» **Work to complete**
For each line of the listing that includes the word "Grevenbroich", show the whole line.

======== Given entries

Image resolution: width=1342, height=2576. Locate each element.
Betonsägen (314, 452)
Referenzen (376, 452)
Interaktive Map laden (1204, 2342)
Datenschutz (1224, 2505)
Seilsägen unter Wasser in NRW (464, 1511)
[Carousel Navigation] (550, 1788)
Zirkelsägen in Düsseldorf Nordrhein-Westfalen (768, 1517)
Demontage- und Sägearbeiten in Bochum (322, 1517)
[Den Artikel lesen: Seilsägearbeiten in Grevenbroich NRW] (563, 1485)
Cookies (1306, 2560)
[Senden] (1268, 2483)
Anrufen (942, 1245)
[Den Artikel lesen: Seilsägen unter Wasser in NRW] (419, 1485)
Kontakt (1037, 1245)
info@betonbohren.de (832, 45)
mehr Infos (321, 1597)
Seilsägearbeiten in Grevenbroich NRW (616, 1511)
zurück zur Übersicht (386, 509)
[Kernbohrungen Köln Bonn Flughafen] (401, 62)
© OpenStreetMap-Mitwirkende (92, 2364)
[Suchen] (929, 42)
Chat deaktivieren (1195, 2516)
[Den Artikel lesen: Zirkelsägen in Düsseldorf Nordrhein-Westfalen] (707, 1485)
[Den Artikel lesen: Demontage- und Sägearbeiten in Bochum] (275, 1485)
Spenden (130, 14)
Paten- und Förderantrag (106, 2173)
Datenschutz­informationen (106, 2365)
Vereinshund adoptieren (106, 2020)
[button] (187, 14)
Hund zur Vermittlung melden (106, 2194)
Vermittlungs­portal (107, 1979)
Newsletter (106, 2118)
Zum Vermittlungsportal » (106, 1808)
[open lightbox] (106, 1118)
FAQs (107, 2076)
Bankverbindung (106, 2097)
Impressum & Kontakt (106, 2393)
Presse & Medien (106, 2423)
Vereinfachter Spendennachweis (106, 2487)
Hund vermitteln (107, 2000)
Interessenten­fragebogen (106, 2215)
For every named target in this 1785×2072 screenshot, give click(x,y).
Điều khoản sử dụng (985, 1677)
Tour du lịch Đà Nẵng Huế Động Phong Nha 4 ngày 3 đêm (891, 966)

================

» **Solution to the exercise**
[Den Artikel lesen: Seilsägearbeiten in Grevenbroich NRW] (563, 1485)
Seilsägearbeiten in Grevenbroich NRW (616, 1511)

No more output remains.